**The records**:

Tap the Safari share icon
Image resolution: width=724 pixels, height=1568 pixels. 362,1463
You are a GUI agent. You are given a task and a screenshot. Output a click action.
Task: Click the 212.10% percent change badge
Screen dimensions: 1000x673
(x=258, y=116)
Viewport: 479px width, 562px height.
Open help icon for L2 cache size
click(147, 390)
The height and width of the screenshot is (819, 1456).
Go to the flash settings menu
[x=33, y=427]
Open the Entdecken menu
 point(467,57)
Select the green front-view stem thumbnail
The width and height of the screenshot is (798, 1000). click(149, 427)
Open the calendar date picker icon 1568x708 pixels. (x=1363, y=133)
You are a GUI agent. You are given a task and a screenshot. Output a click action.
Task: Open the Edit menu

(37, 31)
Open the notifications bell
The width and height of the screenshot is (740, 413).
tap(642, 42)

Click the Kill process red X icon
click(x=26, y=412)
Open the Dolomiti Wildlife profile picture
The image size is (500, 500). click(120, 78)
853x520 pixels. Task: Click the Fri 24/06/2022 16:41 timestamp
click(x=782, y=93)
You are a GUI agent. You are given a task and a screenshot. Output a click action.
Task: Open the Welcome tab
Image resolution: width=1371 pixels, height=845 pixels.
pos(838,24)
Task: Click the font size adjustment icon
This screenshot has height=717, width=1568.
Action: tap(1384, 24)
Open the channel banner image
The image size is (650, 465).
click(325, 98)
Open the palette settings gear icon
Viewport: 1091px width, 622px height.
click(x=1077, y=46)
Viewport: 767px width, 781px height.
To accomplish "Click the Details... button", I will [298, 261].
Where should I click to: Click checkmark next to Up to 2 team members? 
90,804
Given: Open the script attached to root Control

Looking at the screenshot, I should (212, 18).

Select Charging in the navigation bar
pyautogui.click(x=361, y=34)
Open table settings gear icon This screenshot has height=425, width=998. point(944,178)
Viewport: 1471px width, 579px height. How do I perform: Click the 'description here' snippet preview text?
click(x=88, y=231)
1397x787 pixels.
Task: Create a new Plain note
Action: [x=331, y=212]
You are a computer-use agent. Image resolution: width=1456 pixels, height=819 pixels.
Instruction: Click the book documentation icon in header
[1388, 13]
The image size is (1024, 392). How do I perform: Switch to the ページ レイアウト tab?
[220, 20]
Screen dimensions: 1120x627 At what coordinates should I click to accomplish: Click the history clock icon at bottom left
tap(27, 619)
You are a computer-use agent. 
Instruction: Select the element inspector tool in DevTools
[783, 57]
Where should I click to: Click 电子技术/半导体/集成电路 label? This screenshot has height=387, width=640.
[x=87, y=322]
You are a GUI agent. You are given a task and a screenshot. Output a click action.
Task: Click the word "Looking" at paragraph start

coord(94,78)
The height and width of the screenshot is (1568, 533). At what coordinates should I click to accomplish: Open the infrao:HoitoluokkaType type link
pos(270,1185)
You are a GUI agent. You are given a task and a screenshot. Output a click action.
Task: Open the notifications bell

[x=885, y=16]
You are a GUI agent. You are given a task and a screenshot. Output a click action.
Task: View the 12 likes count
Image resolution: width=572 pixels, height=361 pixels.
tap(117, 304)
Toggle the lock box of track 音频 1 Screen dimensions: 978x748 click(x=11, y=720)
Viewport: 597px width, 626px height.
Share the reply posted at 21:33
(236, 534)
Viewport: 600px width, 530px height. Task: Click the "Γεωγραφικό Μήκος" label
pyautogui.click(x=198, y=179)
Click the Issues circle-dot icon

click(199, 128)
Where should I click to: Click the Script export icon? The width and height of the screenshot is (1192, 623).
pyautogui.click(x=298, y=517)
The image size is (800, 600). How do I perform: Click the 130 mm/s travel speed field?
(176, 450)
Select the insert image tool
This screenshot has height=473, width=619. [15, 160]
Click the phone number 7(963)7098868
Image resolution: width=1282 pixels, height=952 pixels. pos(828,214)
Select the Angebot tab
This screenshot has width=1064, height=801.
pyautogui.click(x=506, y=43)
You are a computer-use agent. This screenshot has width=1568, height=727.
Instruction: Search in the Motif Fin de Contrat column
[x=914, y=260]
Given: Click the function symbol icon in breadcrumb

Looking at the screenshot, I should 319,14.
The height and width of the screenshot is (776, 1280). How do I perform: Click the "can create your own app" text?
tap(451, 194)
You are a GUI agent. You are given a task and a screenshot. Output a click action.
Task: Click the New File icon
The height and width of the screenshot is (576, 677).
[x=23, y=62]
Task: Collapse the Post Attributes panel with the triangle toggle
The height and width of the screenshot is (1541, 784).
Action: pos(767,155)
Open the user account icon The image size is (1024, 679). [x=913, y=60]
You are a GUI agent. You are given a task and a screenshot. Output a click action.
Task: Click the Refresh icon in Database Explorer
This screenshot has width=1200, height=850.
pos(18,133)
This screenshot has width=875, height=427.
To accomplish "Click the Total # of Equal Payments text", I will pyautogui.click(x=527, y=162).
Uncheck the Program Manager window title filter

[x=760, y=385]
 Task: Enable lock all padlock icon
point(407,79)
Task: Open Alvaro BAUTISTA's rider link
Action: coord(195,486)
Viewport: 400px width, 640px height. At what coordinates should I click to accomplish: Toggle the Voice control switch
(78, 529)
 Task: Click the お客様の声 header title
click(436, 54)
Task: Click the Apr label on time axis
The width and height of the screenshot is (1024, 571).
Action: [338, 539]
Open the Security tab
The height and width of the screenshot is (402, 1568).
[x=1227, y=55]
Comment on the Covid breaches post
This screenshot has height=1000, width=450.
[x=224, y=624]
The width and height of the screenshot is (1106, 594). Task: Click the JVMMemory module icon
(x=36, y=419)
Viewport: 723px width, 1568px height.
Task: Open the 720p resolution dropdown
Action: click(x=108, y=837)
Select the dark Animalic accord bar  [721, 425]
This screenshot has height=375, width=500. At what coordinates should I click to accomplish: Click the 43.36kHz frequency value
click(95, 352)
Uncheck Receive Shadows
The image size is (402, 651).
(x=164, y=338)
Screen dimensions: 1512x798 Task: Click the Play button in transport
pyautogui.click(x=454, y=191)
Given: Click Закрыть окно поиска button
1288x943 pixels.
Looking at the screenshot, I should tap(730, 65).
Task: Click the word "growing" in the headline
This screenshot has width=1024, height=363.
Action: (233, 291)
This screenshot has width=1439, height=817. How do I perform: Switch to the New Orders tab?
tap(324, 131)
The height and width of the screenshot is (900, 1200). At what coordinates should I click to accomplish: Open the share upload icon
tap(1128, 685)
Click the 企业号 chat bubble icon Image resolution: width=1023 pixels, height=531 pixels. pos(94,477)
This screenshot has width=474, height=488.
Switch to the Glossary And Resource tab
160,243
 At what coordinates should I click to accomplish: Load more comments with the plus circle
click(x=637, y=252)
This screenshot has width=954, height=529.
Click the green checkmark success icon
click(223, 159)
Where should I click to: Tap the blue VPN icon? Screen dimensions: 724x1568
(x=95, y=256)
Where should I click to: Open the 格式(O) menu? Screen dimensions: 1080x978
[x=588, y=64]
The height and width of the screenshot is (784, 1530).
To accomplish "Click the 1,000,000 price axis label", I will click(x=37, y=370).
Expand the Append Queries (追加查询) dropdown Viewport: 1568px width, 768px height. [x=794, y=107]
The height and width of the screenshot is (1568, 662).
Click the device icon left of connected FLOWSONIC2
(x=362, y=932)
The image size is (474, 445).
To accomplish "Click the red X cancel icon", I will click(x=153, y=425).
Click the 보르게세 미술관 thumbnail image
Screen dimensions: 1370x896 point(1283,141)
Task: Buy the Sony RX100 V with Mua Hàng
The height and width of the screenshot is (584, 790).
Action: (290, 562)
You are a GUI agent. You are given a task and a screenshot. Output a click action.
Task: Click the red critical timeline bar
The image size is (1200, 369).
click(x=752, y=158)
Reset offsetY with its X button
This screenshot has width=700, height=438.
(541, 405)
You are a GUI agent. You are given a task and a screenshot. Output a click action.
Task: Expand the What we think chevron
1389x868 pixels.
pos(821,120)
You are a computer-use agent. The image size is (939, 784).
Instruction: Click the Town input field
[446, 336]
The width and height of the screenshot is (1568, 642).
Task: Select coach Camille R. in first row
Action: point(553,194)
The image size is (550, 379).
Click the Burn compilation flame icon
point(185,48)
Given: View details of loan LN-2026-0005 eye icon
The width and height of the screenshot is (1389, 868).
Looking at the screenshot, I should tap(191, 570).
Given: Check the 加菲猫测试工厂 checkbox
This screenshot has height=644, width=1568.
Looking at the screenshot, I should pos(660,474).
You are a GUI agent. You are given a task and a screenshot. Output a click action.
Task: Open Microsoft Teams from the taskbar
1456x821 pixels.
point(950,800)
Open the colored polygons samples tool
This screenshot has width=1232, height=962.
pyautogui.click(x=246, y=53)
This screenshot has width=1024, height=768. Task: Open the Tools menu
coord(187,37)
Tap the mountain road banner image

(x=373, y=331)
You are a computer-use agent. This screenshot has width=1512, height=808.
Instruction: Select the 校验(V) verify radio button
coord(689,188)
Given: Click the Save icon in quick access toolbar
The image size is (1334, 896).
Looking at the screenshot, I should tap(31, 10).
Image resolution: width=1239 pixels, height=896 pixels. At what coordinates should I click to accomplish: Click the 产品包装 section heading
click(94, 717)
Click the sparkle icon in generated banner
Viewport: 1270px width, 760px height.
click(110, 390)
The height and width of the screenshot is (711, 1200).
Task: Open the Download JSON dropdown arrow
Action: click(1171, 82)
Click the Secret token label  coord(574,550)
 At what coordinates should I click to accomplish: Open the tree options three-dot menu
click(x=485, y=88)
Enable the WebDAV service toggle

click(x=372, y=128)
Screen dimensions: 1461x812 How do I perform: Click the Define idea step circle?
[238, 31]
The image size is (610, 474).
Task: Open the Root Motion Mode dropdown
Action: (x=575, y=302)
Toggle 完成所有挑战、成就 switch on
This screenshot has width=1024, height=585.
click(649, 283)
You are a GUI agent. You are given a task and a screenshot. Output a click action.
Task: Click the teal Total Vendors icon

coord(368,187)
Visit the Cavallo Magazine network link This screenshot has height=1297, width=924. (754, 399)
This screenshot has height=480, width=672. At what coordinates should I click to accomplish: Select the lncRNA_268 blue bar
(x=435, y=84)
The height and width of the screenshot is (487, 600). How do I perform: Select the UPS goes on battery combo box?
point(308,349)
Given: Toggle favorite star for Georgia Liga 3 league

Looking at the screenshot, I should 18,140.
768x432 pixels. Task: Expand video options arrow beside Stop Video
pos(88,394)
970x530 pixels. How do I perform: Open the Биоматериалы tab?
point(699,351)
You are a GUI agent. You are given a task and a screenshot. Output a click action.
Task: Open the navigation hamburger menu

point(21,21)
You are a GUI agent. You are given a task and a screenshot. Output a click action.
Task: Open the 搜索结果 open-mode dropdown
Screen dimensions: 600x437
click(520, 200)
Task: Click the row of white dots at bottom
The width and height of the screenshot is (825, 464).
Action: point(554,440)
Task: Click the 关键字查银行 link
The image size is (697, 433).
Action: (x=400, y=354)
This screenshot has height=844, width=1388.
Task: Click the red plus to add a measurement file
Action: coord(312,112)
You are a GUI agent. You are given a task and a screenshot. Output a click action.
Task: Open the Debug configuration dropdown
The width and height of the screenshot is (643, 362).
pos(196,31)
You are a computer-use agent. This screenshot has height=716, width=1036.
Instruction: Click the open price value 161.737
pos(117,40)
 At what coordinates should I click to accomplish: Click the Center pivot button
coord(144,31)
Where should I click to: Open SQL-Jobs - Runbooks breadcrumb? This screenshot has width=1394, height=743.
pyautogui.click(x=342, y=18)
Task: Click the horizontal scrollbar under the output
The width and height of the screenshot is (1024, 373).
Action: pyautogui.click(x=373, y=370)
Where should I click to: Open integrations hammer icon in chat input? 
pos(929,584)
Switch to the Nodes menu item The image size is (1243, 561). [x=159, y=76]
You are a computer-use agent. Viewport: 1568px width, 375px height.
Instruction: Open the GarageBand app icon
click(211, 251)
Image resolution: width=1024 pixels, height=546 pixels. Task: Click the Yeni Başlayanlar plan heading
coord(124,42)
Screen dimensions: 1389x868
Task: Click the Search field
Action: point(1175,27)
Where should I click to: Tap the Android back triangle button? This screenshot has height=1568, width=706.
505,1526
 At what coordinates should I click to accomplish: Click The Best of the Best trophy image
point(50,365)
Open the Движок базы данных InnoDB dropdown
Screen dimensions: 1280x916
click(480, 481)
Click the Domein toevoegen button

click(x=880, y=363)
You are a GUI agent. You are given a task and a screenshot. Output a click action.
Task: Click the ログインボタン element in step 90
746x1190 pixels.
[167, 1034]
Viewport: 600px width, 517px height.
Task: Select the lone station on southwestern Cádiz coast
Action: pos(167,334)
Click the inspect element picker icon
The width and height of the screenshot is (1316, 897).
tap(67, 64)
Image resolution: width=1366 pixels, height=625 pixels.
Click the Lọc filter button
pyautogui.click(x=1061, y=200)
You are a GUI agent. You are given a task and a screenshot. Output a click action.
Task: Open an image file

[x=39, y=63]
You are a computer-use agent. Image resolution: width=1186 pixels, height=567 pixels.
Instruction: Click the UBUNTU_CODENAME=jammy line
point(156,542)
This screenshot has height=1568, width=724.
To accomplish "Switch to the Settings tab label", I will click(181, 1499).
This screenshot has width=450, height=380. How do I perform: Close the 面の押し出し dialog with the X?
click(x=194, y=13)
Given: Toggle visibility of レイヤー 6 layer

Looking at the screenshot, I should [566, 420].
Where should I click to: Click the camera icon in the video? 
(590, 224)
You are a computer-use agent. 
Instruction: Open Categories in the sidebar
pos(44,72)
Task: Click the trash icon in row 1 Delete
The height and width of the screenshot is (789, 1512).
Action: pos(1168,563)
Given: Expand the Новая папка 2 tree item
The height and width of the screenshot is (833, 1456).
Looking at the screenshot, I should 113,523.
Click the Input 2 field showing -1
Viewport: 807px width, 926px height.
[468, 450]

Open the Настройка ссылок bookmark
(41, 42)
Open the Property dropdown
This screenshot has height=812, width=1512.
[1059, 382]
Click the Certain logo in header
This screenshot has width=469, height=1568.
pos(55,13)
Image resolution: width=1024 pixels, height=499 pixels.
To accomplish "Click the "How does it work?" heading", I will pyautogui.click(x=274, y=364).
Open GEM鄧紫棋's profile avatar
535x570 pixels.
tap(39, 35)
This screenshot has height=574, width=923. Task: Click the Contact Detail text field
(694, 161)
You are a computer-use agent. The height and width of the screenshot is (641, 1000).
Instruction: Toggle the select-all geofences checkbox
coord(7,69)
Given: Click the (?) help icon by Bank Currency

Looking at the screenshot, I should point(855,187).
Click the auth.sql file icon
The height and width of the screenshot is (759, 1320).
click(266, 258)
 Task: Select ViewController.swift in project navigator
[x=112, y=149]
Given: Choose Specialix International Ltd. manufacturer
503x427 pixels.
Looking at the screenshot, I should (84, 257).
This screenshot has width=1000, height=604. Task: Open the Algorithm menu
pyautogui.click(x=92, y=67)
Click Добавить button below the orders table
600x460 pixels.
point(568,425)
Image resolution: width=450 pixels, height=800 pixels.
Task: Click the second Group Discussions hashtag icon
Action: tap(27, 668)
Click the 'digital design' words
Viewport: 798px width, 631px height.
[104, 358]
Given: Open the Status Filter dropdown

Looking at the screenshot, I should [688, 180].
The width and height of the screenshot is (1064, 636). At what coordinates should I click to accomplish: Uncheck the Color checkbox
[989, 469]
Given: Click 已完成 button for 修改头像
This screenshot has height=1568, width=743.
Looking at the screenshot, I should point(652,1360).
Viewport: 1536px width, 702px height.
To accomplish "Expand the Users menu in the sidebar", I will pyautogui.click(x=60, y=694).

**About this exercise**:
The lines above from the one containing "Open the user" through the one containing "Open the Security tab" are to be set down exactly, and no others.

**Exercise answer**:
Open the user account icon The image size is (1024, 679). [x=913, y=60]
You are a GUI agent. You are given a task and a screenshot. Output a click action.
Task: Click the Refresh icon in Database Explorer
This screenshot has width=1200, height=850.
pos(18,133)
This screenshot has width=875, height=427.
To accomplish "Click the Total # of Equal Payments text", I will pyautogui.click(x=527, y=162).
Uncheck the Program Manager window title filter

[x=760, y=385]
 Task: Enable lock all padlock icon
point(407,79)
Task: Open Alvaro BAUTISTA's rider link
Action: coord(195,486)
Viewport: 400px width, 640px height. At what coordinates should I click to accomplish: Toggle the Voice control switch
(78, 529)
 Task: Click the お客様の声 header title
click(436, 54)
Task: Click the Apr label on time axis
The width and height of the screenshot is (1024, 571).
Action: [338, 539]
Open the Security tab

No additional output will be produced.